Essa é a primeira vez que vejo
na tela uma obra literária em sua perfeita forma, ou seja, um filme feito de sopros, de sensações e
observações intensas sobre o mínimo, os
objetos comuns, as situações cujos significados residem nas impressões que
causam, expressas por pequenas, contínuas e intensas epifanias, como se o cotidiano fosse pleno de riquezas, de
sentidos que nos oprimem e nos excitam, como se a vida fosse esse diuturno
brilho do singular e do comum, do banal, de onde se extraem as pepitas, o que
comove, o que existe, o que pasma simplesmente por estar vivo, e pulsar e
existir para nossos olhos.
Há cenas antológicas, como a da mulher que faz a mãe e tem uma relação
difícil com o gato, e coloca o pé sobre o bichano, no vão da porta,
aproximando-o lentamente do animal, como se fora esmagá-lo – dura um átimo e
uma eternidade, porque ali estão resumidos todos os nossos desejos ancestrais
de um dia ter esmigalhado um gato, um besouro, uma mosca, um inseto, um tudo;
ou quando essa mesma mulher-mãe toma o leite onde há um pelo do gato, já quase
no final do filme e da refeição com os amigos – ele toma o leite, e essa cena
tem o mesmo sentido de comer a barata n’A
paixão – uma redenção, talvez, em meio à culpa de que não se sabe bem o
motivo, mas que está lá, sempre premente, e presente.
Há quase todo o tempo, igualmente, frases brilhantes, interessantíssimas,
muitas vezes emoldurando uma situação comum, como quando a menina pergunta
sobre os lóbulos dos pulmões:
_ Que são lóbulos?
_ São as asas dos pulmões.
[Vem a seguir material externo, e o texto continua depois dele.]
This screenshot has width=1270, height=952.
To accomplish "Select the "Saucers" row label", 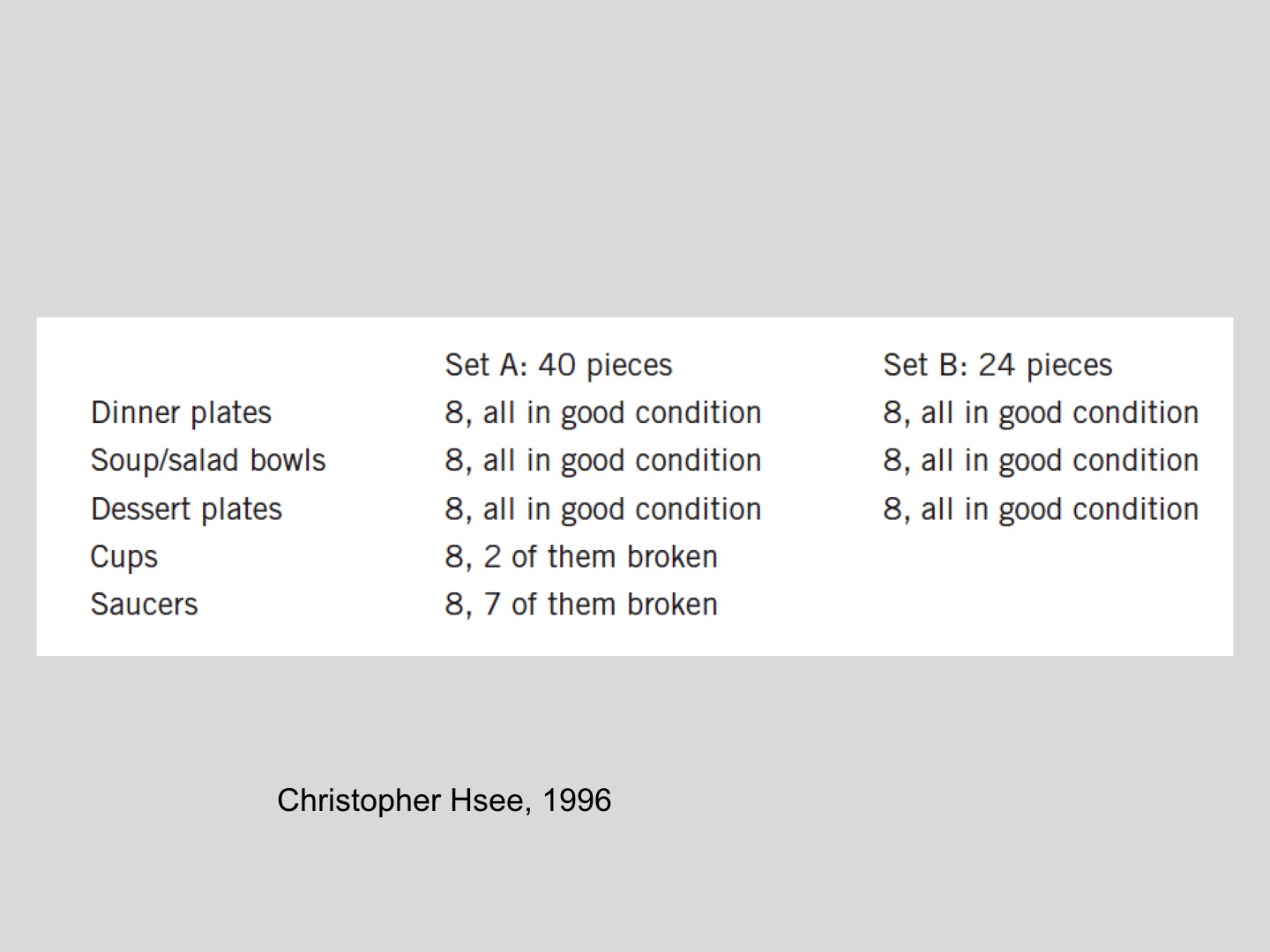I will 144,605.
Para que voem, quando necessário.
Ou quando uma das filhas está olhando pela janela, provavelmente vendo
lá fora o cão da casa, e observa para o rapaz, que parece ser o marido, ou
namorado:
_ Não queria ser um cão preto no verão.
_ Ainda não é verão.
_ Queria ser um no outono?
_ Aí, sim.
CRIANÇA DE DEUS (Child Of God, James Franco, 2013). Com Scott Haze, James Franco, Jim Parrack, Tim Blake Nelson
O filme é muito bom, na verdade um tour de force do ator Scott Haze, que leva o filme inteiro em sua interpretação brutal, na pele de um homem que perdeu o pai aos dez anos e, vivendo a esmo e no ermo da cidadezinha, vai-se tornando cada vez menos um homem, e cada vez mais um sujeito doente de solidão, que o leva aos poucos a uma forma de loucura, mas com um sentido agudo de sobrevivência, buscando descobrir como sair das situações difíceis que aquela sua existência comporta. A partir de um certo momento, esse estado esgarça-se, e ele se aproxima de práticas mais bestiais, e será desse lugar, em que todos os sentidos retesam-se para garantir a sobrevivência, que ele se vê um quase selvagem, matando a sangue frio para manter sua recém descoberta possibilidade amorosa: a necrofilia.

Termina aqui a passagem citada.